George contends that he was denied any medical care following the use of force attributed to Officer Snearly. As with his claim involving Sergeant Stewart, however, George does not allege that he asked Armstrong to provide him with care or that his request for medical care was refused. George's conclusory allegations do not demonstrate that she denied him care with deliberate indifference and are insufficient to state a plausible claim under the Eighth Amendment or to survive a motion to dismiss. See Iqbal, 129 S. Ct. at 1949. Therefore, the claim that Armstrong denied him adequate medical care following the use of force by Officer Snearly also will be dismissed.

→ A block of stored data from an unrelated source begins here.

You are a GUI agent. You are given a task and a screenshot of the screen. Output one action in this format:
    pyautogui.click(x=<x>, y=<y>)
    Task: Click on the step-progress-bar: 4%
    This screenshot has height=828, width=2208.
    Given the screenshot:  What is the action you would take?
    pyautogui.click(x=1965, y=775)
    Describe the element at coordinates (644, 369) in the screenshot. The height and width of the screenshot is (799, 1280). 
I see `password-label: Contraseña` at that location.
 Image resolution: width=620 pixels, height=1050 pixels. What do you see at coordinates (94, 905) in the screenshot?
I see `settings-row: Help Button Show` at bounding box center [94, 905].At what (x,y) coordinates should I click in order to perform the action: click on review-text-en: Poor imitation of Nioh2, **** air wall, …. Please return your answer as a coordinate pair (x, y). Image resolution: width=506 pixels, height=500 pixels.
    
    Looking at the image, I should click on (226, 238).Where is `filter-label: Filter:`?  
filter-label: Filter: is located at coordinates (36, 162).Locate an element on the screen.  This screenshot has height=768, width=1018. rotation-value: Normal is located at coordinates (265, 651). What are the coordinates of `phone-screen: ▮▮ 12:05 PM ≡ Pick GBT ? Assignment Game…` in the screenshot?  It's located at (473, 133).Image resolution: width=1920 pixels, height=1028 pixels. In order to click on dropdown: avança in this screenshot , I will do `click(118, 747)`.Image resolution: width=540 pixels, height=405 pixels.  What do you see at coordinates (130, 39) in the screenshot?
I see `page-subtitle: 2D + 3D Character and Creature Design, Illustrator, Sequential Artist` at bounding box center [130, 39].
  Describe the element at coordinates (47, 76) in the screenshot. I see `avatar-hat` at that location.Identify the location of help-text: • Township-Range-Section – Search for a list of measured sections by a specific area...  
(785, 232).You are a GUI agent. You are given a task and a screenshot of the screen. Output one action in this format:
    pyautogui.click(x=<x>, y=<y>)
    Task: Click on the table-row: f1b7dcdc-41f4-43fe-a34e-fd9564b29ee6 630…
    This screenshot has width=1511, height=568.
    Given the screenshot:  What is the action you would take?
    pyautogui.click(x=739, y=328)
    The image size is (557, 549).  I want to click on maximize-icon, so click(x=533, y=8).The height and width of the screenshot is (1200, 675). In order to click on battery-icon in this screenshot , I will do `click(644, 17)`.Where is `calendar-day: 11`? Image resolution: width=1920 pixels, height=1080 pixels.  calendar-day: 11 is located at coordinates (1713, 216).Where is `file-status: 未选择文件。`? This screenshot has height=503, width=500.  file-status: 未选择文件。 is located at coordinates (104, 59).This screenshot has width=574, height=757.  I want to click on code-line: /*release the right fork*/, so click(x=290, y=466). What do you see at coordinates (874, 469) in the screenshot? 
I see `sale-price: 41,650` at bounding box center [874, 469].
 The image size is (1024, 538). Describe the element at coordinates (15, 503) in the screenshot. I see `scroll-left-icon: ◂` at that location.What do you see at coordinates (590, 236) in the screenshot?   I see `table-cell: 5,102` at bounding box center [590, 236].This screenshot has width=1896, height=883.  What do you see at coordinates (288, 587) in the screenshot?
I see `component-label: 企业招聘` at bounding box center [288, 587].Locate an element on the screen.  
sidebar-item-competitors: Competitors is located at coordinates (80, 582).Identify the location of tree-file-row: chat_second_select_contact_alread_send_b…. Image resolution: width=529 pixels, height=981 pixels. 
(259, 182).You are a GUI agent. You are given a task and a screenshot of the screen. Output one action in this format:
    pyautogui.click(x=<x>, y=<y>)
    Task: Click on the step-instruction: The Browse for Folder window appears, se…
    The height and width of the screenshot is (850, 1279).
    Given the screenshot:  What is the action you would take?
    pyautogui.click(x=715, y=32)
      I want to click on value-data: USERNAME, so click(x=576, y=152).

George has had an opportunity to file an Amended Complaint (Docket Entry No. 10) in this case. George has also filed two More Definite Statements of his claims (Docket Entry Nos. 17, 37) and a Response to the Motion to Dismiss, but he has failed to provide any facts showing that Armstrong denied him medical care with deliberate indifference. If anything, it appears that George disagrees with the level of care that was provided to him following the uses of force by Officer Snearly and Sergeant Stewart, mere disagreement with medical treatment does not state a claim for deliberate indifference to serious medical needs under the Eighth Amendment. See Stewart v. Murphy, 174 F.3d 530, 535 (5th Cir. 1999). Because George has failed to allege facts that are sufficient to state a constitutional violation or overcome Armstrong's assertion of qualified immunity, the court will grant Armstrong's Motion and dismiss the claims against her with prejudice.
IV. Conclusion and Order
Based on the foregoing, the court ORDERS as follows:
1. The Motion to Dismiss filed by Defendant Brenda Armstrong (Docket Entry No. 40) is GRANTED.
2. The claims against Armstrong are DISMISSED with prejudice.
The Clerk is directed to provide a copy of this Memorandum Opinion and Order to the parties.